Agent security is often discussed at the level of prompts. That is useful, but it is not where the system ends. An agent becomes dangerous, useful, or merely annoying through the capabilities it is allowed to exercise: files, network, shell commands, browsers, credentials, databases, and all the small wrappers we call tools or skills.

That is why the detection boundary of a skill matters.

By detection boundary, I mean the line between what can be inferred before the skill runs and what only becomes visible at runtime. Static analysis lives on the left side of that line. It can inspect imports, call sites, command templates, file paths, network clients, environment variable access, permission surfaces, and obvious data flows. It can say: this skill appears to read from the filesystem; this one shells out; this one may transmit data; this one depends on a remote service.

It cannot see everything.

The interesting part is not pretending otherwise. Dynamic string construction, runtime configuration, plugin loading, hidden side effects, opaque binaries, and model-generated parameters all push behavior past the static boundary. In an agent system, the skill is rarely the whole program. It is a capability exposed to another reasoning process. The real behavior is produced by the interaction between the skill, the model, the state of the environment, and the user’s task.

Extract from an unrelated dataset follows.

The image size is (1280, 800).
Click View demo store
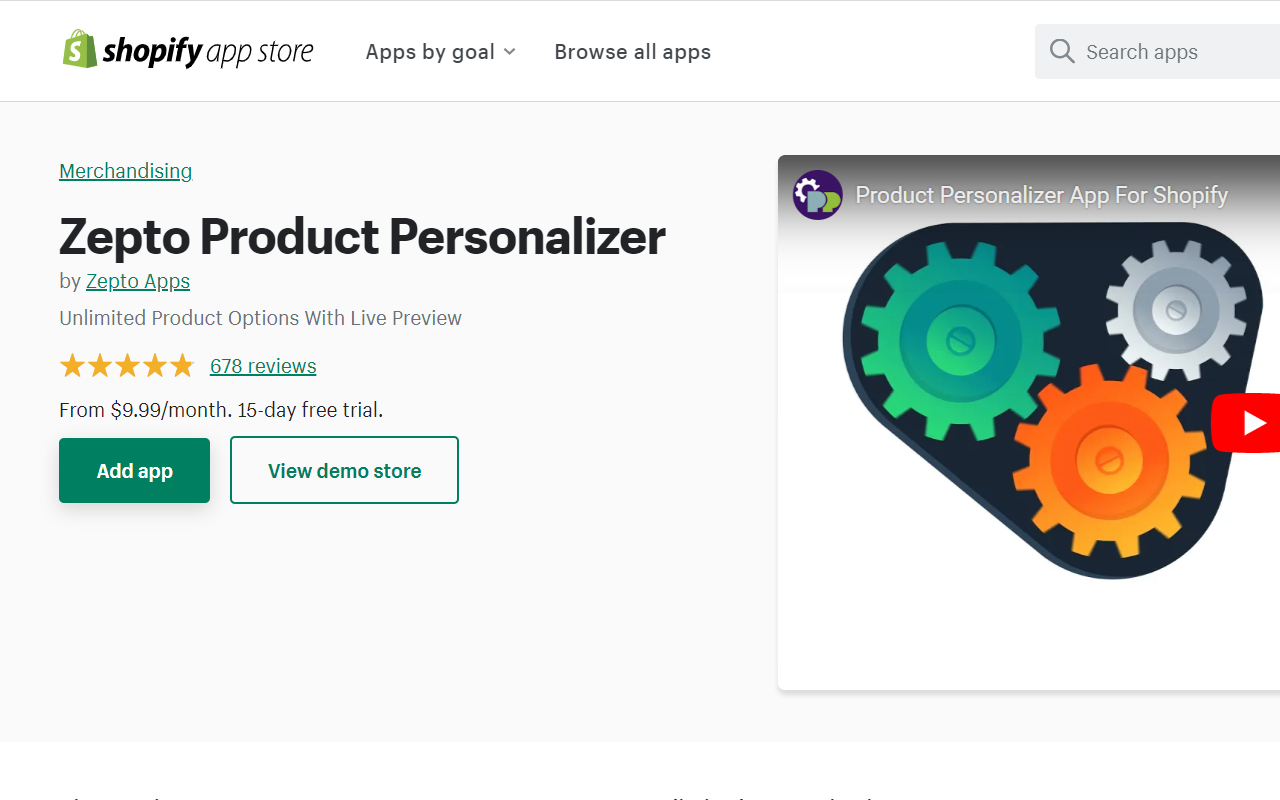coord(344,470)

So a static analyzer for agent skills should not be judged only by whether it finds “bad” skills. It should also describe what kind of confidence it has and where that confidence stops.

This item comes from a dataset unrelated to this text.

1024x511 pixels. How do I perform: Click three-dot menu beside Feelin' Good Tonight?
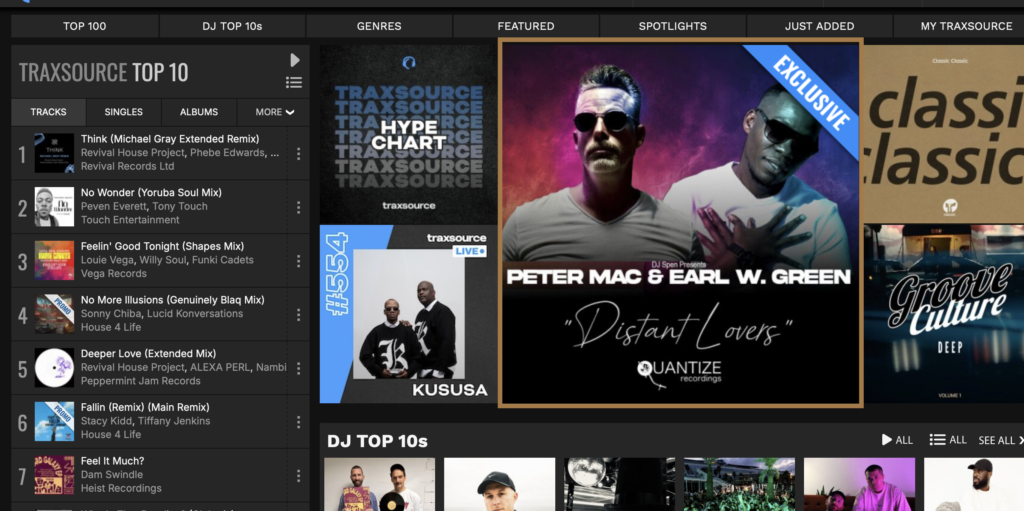pyautogui.click(x=298, y=261)
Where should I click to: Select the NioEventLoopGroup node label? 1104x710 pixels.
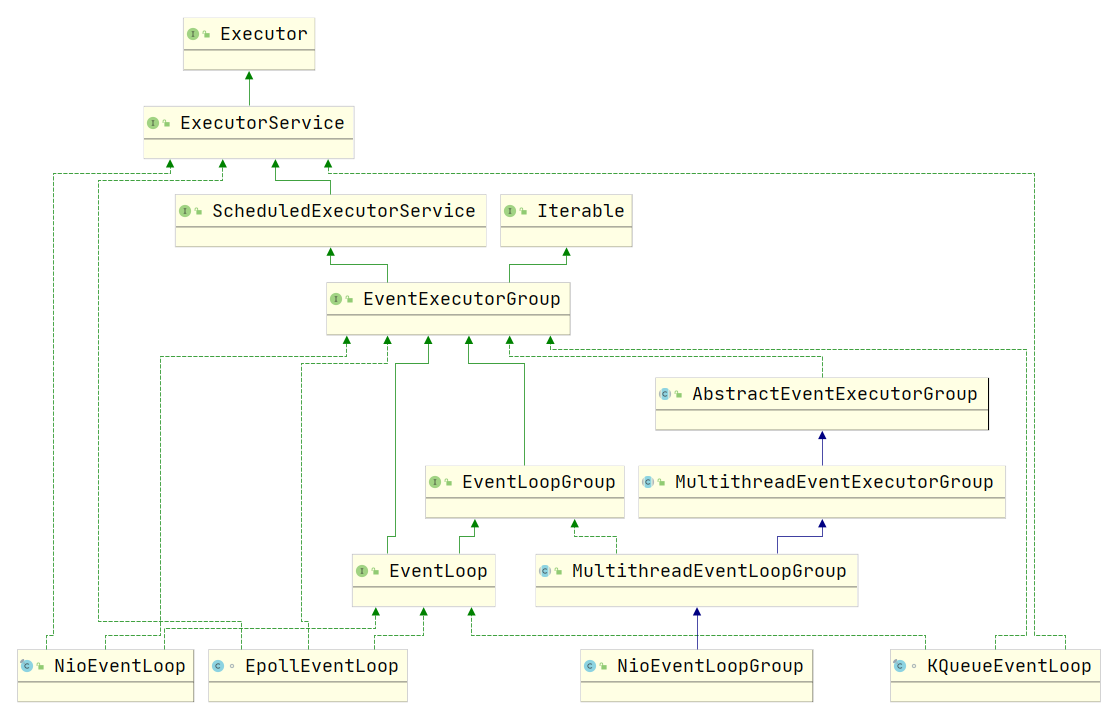click(x=710, y=666)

There are at least three useful outputs:

A visible capability map: file, network, shell, browser, credential, storage.
A confidence boundary: direct evidence, inferred evidence, unknown behavior.
A review queue: small regions where human inspection is cheaper than runtime sandboxing everything.

This is more modest than a universal detector, but probably more useful.

Security tools are often evaluated as if the ideal result is a clean binary answer. Safe or unsafe. Malicious or benign. Allowed or blocked. Agent skills do not fit that shape very well. A skill that can send email is not automatically malicious. A skill that reads local files is not automatically wrong. A skill that calls curl may be ordinary deployment glue or a data exfiltration path.

The question is not only “is this skill dangerous?”

The better question is: “what would this skill be capable of doing if the model decided to use it that way?”

That question is exactly where static analysis becomes useful. It gives a map of capabilities before execution. The map will be incomplete, but incompleteness is still information. If the analyzer can say “I can see the filesystem access but not the destination of the network request,” that is a meaningful boundary. It tells the reviewer where the uncertain part begins.

For agent safety, this may be the right level of ambition. Not total knowledge. Not perfect prevention. A clear account of what is visible, what is inferred, and what remains beyond the static line.